TEXT EXTRACT:
-*-*-

Is democracy dead? in PM’s ABC Australia
In the words of Winston Churchill, “democracy is the worst form of government except all the others that have been tried.”
That implies, of course, that democracy is just one thing, when its history indicates that it has been many things; from a group of well-off men in Athens to the parliamentary and congressional systems of today.
And some historians paint democracy as an ever-expanding almost inevitable force; while others see it as more fragile and difficult to maintain.
The Australian born John Keane, who’s Professor of Politics at the University of Westminster in London, has written a 950 page book surveying the history and called it “The Life and Death of Democracy”.
He also describes what he thinks is a new development following representative democracy, which he thinks is making significant changes. Professor Keane calls it monitory democracy.
JOHN KEANE: Don’t mistake the word for monetary. Monitory democracy… well, the kind of democracy that developed after 1945, when there were only 12 democracies left on the face on the Earth.
The kind of democracy that developed is not to be described as liberal democracy or a continuation of what went on before representative democracy was typically called.
What’s new is that elections continue to be important. Democracy means nothing less than fair, free, clean elections.
But democracy is coming to mean, and we are only at the beginning of this process, much more than that.
It means the development and nurturing of power scrutinising; power monitoring bodies that are extra-parliamentary.
India is a cutting edge example. India has invented a whole series of institutions and processes, institutions like the panchayat system of local government; the compulsory representation of women; Lok Adalat, these courts, railway courts, in Mumbai; fiercely contested student elections.
So, the political geography of democracy as I see it is changing towards a kind of rough and tumble democracy, where there is permanent scrutinising of not only governmental but non-governmental power.
And, monitory democracy is different because for the first time in the history of democracy, these monitoring mechanisms are stretching across borders.
Best case in point is the European Parliament and the attempt to develop a process of scrutinising power across borders within the European Union.
Monitory democracy – this permanent keeping of governments on their toes through not only elections but also extra-parliamentary scrutiny.
MARK COLVIN: After 1989, after the fall of the Soviet Union, there was in some intellectual circles, almost a sense of complacency, that not only was it the fall of the Soviet Union, but it was the end of history, and the triumph of liberal democracy.

-*-*-

THINGS TO DO:
a) Rewrite the entries as a numbered list, starting at the first entry and ending at the line that contains "Looking at the image, I should click on (1896, 627).", and leave out any blank lines.
b) Extend the piece on democracy past its last sentence.
The piece on democracy has no connection to the entries that follow it.

Records locating words and elements:
-*-*-

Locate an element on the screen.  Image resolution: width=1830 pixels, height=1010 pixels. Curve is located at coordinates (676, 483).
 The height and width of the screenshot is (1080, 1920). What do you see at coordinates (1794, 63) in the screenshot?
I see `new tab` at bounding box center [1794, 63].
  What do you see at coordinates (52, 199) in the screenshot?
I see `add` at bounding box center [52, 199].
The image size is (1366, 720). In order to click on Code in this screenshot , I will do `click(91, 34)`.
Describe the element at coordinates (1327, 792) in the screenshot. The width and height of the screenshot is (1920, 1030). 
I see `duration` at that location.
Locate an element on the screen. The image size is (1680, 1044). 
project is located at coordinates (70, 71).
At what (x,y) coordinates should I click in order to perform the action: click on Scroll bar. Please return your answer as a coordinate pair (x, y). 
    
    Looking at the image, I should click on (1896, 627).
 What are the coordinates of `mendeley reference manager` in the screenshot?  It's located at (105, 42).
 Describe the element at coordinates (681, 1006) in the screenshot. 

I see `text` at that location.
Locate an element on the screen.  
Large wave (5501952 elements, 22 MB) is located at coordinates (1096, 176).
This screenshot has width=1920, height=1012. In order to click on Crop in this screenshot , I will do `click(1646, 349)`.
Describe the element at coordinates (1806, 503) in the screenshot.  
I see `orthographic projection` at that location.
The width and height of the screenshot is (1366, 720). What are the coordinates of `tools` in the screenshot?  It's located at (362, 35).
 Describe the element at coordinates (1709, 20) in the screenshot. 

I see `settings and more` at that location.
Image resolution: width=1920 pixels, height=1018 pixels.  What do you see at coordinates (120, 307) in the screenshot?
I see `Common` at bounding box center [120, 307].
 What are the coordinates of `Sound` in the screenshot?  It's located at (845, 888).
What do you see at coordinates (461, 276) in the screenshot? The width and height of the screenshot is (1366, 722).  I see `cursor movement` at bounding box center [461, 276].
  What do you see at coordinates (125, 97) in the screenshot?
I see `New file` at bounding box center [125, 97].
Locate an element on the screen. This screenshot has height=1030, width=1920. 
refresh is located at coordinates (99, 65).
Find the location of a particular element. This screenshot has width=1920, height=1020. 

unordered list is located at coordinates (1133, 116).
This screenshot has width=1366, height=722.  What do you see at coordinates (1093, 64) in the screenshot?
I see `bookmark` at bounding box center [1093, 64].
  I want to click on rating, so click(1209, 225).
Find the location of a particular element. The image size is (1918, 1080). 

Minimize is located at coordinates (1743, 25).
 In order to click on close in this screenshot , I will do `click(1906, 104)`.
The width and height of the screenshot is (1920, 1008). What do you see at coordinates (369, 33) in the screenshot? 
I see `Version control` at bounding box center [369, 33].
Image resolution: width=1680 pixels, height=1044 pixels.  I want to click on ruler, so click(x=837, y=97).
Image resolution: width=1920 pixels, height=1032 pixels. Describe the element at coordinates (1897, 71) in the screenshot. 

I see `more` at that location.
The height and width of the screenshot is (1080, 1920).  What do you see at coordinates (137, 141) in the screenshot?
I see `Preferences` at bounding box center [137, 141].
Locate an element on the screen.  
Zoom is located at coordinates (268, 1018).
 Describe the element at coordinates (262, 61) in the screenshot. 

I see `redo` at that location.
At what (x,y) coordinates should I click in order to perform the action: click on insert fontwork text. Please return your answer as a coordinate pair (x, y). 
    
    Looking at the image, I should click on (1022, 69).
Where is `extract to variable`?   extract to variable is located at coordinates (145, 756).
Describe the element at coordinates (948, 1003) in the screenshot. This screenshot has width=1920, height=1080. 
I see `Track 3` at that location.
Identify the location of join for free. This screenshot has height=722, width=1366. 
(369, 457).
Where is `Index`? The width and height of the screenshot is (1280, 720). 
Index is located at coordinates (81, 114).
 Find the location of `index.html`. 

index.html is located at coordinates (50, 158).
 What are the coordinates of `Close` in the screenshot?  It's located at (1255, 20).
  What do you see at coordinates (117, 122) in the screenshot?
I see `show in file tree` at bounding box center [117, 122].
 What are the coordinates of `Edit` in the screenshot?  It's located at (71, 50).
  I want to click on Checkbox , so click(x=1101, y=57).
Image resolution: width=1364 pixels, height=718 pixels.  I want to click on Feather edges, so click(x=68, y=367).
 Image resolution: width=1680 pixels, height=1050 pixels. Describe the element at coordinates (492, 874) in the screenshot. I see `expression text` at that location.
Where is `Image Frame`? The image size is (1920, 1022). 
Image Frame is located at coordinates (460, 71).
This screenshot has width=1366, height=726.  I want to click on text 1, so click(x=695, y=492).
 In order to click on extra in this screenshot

-*-*-

ANSWERS PER TASK:
a)
1. Locate an element on the screen.  Image resolution: width=1830 pixels, height=1010 pixels. Curve is located at coordinates (676, 483).
2.  The height and width of the screenshot is (1080, 1920). What do you see at coordinates (1794, 63) in the screenshot?
3. I see `new tab` at bounding box center [1794, 63].
4.   What do you see at coordinates (52, 199) in the screenshot?
5. I see `add` at bounding box center [52, 199].
6. The image size is (1366, 720). In order to click on Code in this screenshot , I will do `click(91, 34)`.
7. Describe the element at coordinates (1327, 792) in the screenshot. The width and height of the screenshot is (1920, 1030). 
8. I see `duration` at that location.
9. Locate an element on the screen. The image size is (1680, 1044). 
10. project is located at coordinates (70, 71).
11. At what (x,y) coordinates should I click in order to perform the action: click on Scroll bar. Please return your answer as a coordinate pair (x, y). 
12.     Looking at the image, I should click on (1896, 627).

b)
Is your book to some degree an answer to that?
JOHN KEANE: It’s a strong attack on that Fukuyama… Francis Fukuyama 1989 idea, which as you know and listeners know just captured the moment of those velvet revolutions in the Summer and Autumn of 1989 by saying that this represented proof of the triumph of the idea of liberal democracy that is traceable back to the American founding fathers.
This book, “The Life and Death of Democracy”, argues in two ways against that view. It says that actually this is not a continuation of pre-1989 democracy at all; there is some kind of rupture, some kind of transformation that’s going on – monitory democracy – that’s different.
And secondly, Fukuyama has no understanding and today still has no understanding of what could be called the indigenisation of democracy.
I mean, if you go to India you see that they key question is… are not only what democracy has done to India, but what India has done to democracy. It has given it colour, life, but it’s also changed the meaning of democracy.
It is an experiment, sticking with the Indian case, completely absent in Fukuyama’s idea of the end of history.
India is a case where it shows that you can democratise in a context where the vast majority that has no reading or writing skills, where there are multiple faiths, multiple identities and multiple languages.
One of the basic ideas of the book is that the centre of gravity of democracy is now in the Asia and Pacific region. This is where its future will be decided.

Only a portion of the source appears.